- Work instructions: Reproduce each of the following records verbatim, line by line.

#####

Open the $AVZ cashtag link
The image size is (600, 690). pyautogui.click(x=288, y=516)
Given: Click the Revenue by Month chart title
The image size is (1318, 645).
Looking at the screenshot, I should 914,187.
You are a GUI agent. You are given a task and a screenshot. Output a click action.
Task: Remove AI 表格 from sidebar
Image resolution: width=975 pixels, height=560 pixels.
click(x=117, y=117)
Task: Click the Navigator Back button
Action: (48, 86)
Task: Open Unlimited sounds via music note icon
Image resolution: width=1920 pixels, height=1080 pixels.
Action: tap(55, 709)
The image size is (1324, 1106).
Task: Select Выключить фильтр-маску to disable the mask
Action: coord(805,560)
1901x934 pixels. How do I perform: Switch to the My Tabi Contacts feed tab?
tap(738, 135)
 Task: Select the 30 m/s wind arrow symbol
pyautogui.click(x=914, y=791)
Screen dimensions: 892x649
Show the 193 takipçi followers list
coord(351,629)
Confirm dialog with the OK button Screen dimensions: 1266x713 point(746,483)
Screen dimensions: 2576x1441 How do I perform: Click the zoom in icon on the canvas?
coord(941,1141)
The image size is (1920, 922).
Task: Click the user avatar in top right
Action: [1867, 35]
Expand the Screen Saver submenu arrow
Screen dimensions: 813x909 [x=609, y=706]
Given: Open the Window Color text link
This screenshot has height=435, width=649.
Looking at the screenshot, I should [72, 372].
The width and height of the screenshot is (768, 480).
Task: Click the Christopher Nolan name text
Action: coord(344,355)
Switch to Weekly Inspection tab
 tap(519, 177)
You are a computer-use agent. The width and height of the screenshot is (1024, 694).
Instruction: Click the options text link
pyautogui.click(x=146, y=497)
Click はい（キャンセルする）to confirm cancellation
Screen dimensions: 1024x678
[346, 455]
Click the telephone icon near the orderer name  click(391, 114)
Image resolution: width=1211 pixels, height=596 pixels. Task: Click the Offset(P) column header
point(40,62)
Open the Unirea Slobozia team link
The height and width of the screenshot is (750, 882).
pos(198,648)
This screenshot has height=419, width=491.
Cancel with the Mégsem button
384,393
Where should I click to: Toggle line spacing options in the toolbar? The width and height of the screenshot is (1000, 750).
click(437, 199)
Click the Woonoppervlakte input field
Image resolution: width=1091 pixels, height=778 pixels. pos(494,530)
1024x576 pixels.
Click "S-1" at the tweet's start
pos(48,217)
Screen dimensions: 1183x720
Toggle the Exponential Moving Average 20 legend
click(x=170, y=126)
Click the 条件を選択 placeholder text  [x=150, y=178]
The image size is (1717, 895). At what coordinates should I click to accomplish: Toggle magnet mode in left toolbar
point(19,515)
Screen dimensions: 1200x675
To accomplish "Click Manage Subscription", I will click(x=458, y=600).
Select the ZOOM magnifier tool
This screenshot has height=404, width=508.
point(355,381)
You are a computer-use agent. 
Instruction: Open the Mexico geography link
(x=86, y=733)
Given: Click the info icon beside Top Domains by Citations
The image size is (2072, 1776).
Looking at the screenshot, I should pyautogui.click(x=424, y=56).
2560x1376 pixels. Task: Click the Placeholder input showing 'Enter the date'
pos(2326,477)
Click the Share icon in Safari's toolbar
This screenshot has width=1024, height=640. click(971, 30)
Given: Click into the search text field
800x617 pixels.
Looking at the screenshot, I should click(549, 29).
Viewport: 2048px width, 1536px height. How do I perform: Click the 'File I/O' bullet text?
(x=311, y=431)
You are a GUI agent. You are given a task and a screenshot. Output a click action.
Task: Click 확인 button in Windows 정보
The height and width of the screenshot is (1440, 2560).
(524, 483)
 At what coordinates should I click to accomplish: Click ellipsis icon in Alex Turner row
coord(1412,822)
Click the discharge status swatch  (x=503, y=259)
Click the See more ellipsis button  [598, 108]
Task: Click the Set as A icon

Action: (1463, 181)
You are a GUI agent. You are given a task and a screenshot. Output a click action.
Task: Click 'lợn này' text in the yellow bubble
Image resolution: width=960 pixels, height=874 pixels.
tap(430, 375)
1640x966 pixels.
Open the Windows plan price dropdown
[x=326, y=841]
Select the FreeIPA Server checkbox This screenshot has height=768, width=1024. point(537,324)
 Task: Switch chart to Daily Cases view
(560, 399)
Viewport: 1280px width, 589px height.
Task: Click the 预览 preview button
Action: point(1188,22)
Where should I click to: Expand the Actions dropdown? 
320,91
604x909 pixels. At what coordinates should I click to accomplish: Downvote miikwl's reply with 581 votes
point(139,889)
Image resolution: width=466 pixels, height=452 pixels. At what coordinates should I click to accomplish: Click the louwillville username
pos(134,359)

#####

- Complete output:
Open the $AVZ cashtag link
The image size is (600, 690). pyautogui.click(x=288, y=516)
Given: Click the Revenue by Month chart title
The image size is (1318, 645).
Looking at the screenshot, I should 914,187.
You are a GUI agent. You are given a task and a screenshot. Output a click action.
Task: Remove AI 表格 from sidebar
Image resolution: width=975 pixels, height=560 pixels.
click(x=117, y=117)
Task: Click the Navigator Back button
Action: (48, 86)
Task: Open Unlimited sounds via music note icon
Image resolution: width=1920 pixels, height=1080 pixels.
Action: tap(55, 709)
The image size is (1324, 1106).
Task: Select Выключить фильтр-маску to disable the mask
Action: coord(805,560)
1901x934 pixels. How do I perform: Switch to the My Tabi Contacts feed tab?
tap(738, 135)
 Task: Select the 30 m/s wind arrow symbol
pyautogui.click(x=914, y=791)
Screen dimensions: 892x649
Show the 193 takipçi followers list
coord(351,629)
Confirm dialog with the OK button Screen dimensions: 1266x713 point(746,483)
Screen dimensions: 2576x1441 How do I perform: Click the zoom in icon on the canvas?
coord(941,1141)
The image size is (1920, 922).
Task: Click the user avatar in top right
Action: [1867, 35]
Expand the Screen Saver submenu arrow
Screen dimensions: 813x909 [x=609, y=706]
Given: Open the Window Color text link
This screenshot has height=435, width=649.
Looking at the screenshot, I should [72, 372].
The width and height of the screenshot is (768, 480).
Task: Click the Christopher Nolan name text
Action: coord(344,355)
Switch to Weekly Inspection tab
 tap(519, 177)
You are a computer-use agent. The width and height of the screenshot is (1024, 694).
Instruction: Click the options text link
pyautogui.click(x=146, y=497)
Click はい（キャンセルする）to confirm cancellation
Screen dimensions: 1024x678
[346, 455]
Click the telephone icon near the orderer name  click(391, 114)
Image resolution: width=1211 pixels, height=596 pixels. Task: Click the Offset(P) column header
point(40,62)
Open the Unirea Slobozia team link
The height and width of the screenshot is (750, 882).
pos(198,648)
This screenshot has height=419, width=491.
Cancel with the Mégsem button
384,393
Where should I click to: Toggle line spacing options in the toolbar? The width and height of the screenshot is (1000, 750).
click(437, 199)
Click the Woonoppervlakte input field
Image resolution: width=1091 pixels, height=778 pixels. pos(494,530)
1024x576 pixels.
Click "S-1" at the tweet's start
pos(48,217)
Screen dimensions: 1183x720
Toggle the Exponential Moving Average 20 legend
click(x=170, y=126)
Click the 条件を選択 placeholder text  [x=150, y=178]
The image size is (1717, 895). At what coordinates should I click to accomplish: Toggle magnet mode in left toolbar
point(19,515)
Screen dimensions: 1200x675
To accomplish "Click Manage Subscription", I will click(x=458, y=600).
Select the ZOOM magnifier tool
This screenshot has height=404, width=508.
point(355,381)
You are a computer-use agent. 
Instruction: Open the Mexico geography link
(x=86, y=733)
Given: Click the info icon beside Top Domains by Citations
The image size is (2072, 1776).
Looking at the screenshot, I should pyautogui.click(x=424, y=56).
2560x1376 pixels. Task: Click the Placeholder input showing 'Enter the date'
pos(2326,477)
Click the Share icon in Safari's toolbar
This screenshot has width=1024, height=640. click(971, 30)
Given: Click into the search text field
800x617 pixels.
Looking at the screenshot, I should click(549, 29).
Viewport: 2048px width, 1536px height. How do I perform: Click the 'File I/O' bullet text?
(x=311, y=431)
You are a GUI agent. You are given a task and a screenshot. Output a click action.
Task: Click 확인 button in Windows 정보
The height and width of the screenshot is (1440, 2560).
(524, 483)
 At what coordinates should I click to accomplish: Click ellipsis icon in Alex Turner row
coord(1412,822)
Click the discharge status swatch  (x=503, y=259)
Click the See more ellipsis button  [598, 108]
Task: Click the Set as A icon

Action: (1463, 181)
You are a GUI agent. You are given a task and a screenshot. Output a click action.
Task: Click 'lợn này' text in the yellow bubble
Image resolution: width=960 pixels, height=874 pixels.
tap(430, 375)
1640x966 pixels.
Open the Windows plan price dropdown
[x=326, y=841]
Select the FreeIPA Server checkbox This screenshot has height=768, width=1024. point(537,324)
 Task: Switch chart to Daily Cases view
(560, 399)
Viewport: 1280px width, 589px height.
Task: Click the 预览 preview button
Action: point(1188,22)
Where should I click to: Expand the Actions dropdown? 
320,91
604x909 pixels. At what coordinates should I click to accomplish: Downvote miikwl's reply with 581 votes
point(139,889)
Image resolution: width=466 pixels, height=452 pixels. At what coordinates should I click to accomplish: Click the louwillville username
pos(134,359)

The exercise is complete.